**Brief**. In the records below, find the lines that include "https" and copy each.
>>>
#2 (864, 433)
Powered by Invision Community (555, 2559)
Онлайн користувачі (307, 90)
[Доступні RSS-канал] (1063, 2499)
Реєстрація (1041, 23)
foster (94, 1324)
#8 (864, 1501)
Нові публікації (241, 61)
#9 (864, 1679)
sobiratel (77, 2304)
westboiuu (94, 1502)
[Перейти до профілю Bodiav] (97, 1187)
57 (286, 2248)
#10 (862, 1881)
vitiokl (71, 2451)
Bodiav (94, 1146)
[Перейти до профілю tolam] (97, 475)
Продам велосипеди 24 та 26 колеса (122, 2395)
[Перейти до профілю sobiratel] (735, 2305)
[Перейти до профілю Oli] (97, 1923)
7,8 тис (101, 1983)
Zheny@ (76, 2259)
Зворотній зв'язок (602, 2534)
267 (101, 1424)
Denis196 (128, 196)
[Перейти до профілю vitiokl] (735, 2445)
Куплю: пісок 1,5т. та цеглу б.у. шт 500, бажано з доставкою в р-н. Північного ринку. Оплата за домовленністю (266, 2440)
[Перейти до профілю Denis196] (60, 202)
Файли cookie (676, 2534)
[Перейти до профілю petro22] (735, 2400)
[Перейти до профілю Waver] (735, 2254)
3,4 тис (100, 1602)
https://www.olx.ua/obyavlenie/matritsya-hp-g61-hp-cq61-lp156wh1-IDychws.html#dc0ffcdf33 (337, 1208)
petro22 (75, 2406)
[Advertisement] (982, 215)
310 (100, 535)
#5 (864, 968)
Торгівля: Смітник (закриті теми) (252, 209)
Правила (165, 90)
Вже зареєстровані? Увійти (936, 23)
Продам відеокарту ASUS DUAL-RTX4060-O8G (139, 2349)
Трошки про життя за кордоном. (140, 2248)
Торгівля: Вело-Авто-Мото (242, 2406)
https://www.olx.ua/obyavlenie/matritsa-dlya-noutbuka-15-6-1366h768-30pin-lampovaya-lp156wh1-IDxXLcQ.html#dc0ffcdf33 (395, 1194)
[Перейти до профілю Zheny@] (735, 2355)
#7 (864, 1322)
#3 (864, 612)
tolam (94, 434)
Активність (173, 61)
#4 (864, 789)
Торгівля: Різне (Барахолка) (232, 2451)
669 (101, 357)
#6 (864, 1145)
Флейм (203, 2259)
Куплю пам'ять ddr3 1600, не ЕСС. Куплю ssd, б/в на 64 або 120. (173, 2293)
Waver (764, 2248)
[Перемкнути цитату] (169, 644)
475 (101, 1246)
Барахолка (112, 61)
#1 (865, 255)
<<<
**Answer space**.
https://www.olx.ua/obyavlenie/matritsya-hp-g61-hp-cq61-lp156wh1-IDychws.html#dc0ffcdf33 (337, 1208)
https://www.olx.ua/obyavlenie/matritsa-dlya-noutbuka-15-6-1366h768-30pin-lampovaya-lp156wh1-IDxXLcQ.html#dc0ffcdf33 (395, 1194)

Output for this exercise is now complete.